The government's proposals call for moving analogue switch-off from its current 2008 target to a two-year period between 2010 and 2012.

Also, a moratorium on a fourth commercial terrestrial network would not be extended beyond its current expiration date, December 31 2006, although any new licenses will be digital-only and awarded by the government itself instead of the Australian Communications and Media Authority.

In terms of its plans for digital terrestrial services, the government plans to make available two reserved channels of digital spectrum for subscription TV or datacasting services beginning on January 1, 2007. Once analogue switch-off has been achieved and the analogue-digital simulcast period has concluded, genre restrictions on the multicast output of the commercial networks (Seven, Nine and Ten) will be rescinded.

In other regulatory changes, current restrictions on foreign ownership of Australian media will be rescinded but direct investment from overseas into the country's media sector will have to go through approval by the Treasurer.
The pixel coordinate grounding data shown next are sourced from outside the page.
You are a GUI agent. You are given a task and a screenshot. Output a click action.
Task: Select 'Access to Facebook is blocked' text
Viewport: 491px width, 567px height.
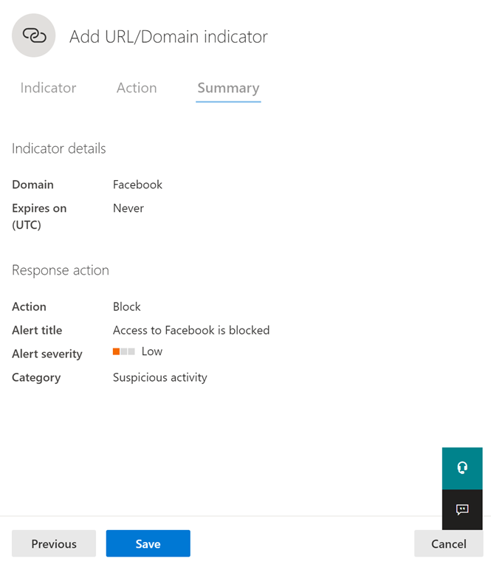(191, 330)
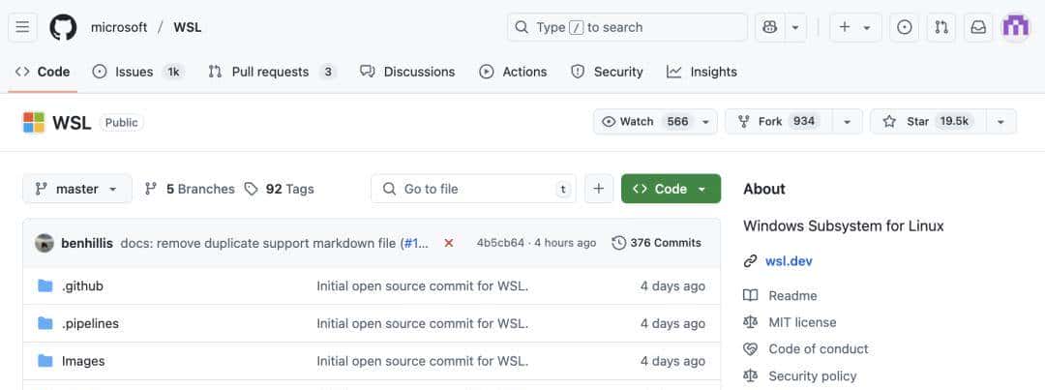Switch to the Discussions tab
The height and width of the screenshot is (390, 1045).
(x=407, y=72)
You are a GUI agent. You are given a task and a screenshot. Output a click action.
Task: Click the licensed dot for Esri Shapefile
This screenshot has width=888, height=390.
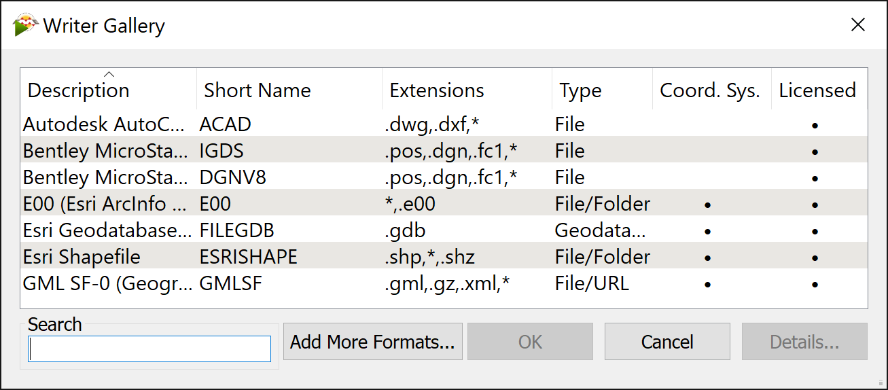(815, 259)
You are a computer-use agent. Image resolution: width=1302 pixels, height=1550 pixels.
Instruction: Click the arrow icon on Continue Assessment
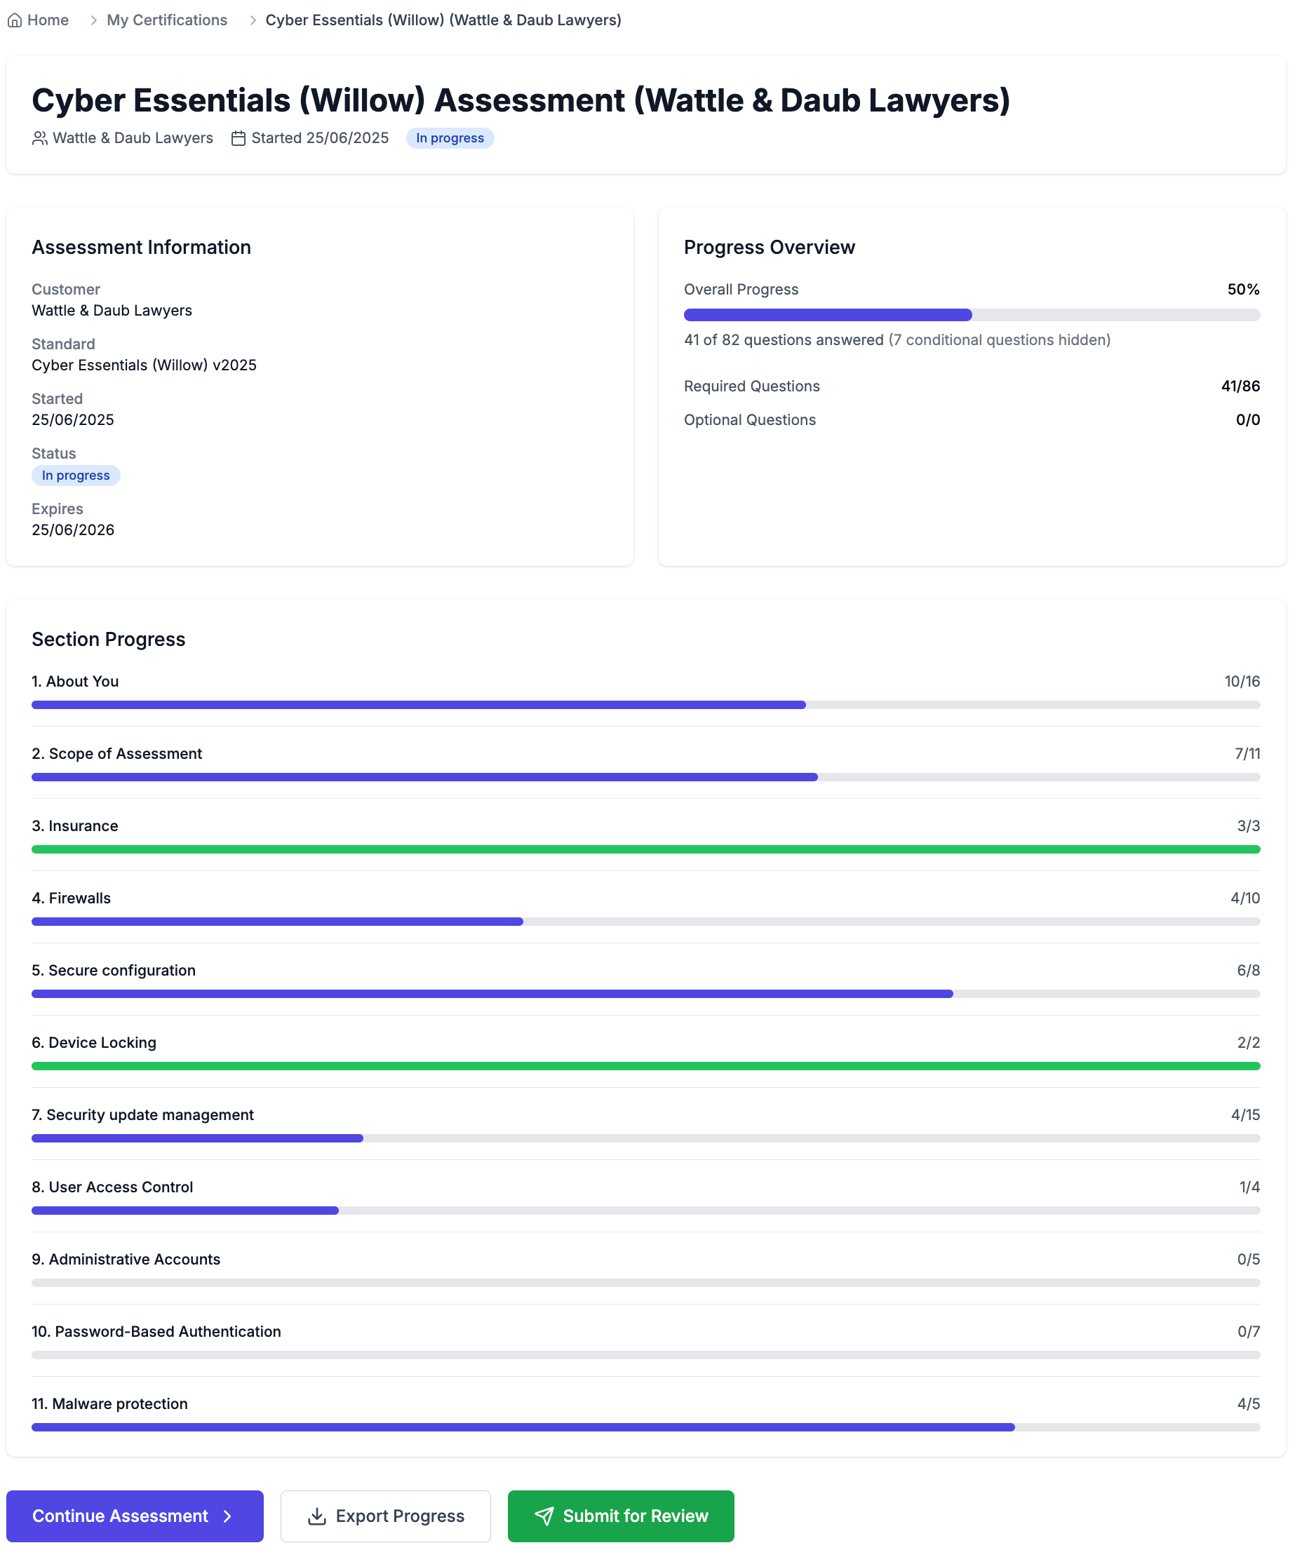228,1516
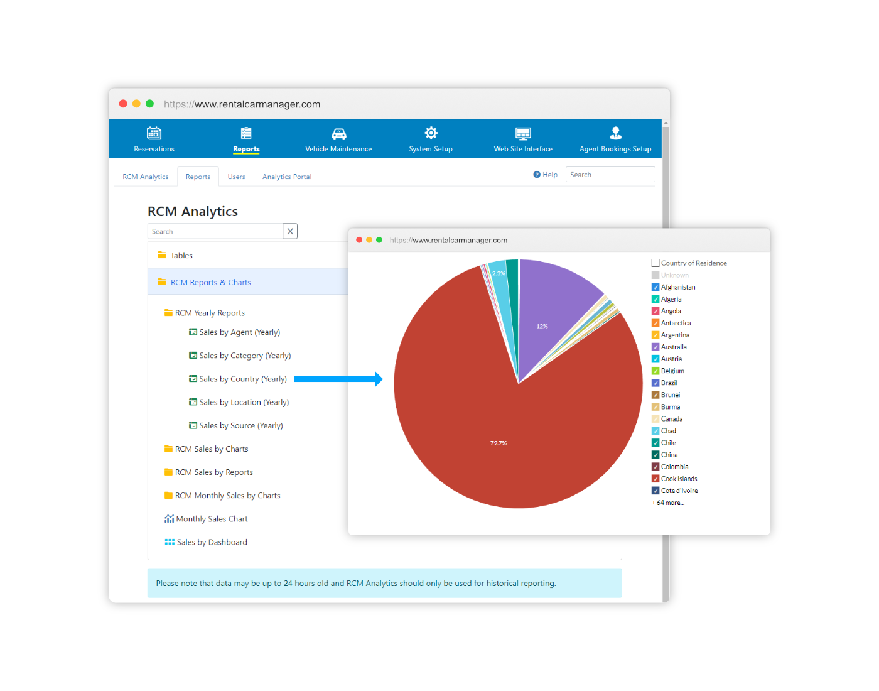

Also, current restrictions on cross-media ownership will be relaxed in favour of a minimum standard: there will be a minimum of four commercial media groups in regional markets and five in the capital cities. Existing limits on the number of outlets one group may own will be retained, with one company being allowed to own a maximum of two radio stations per market, one TV station per licence area, and to not exceed 75% national TV reach.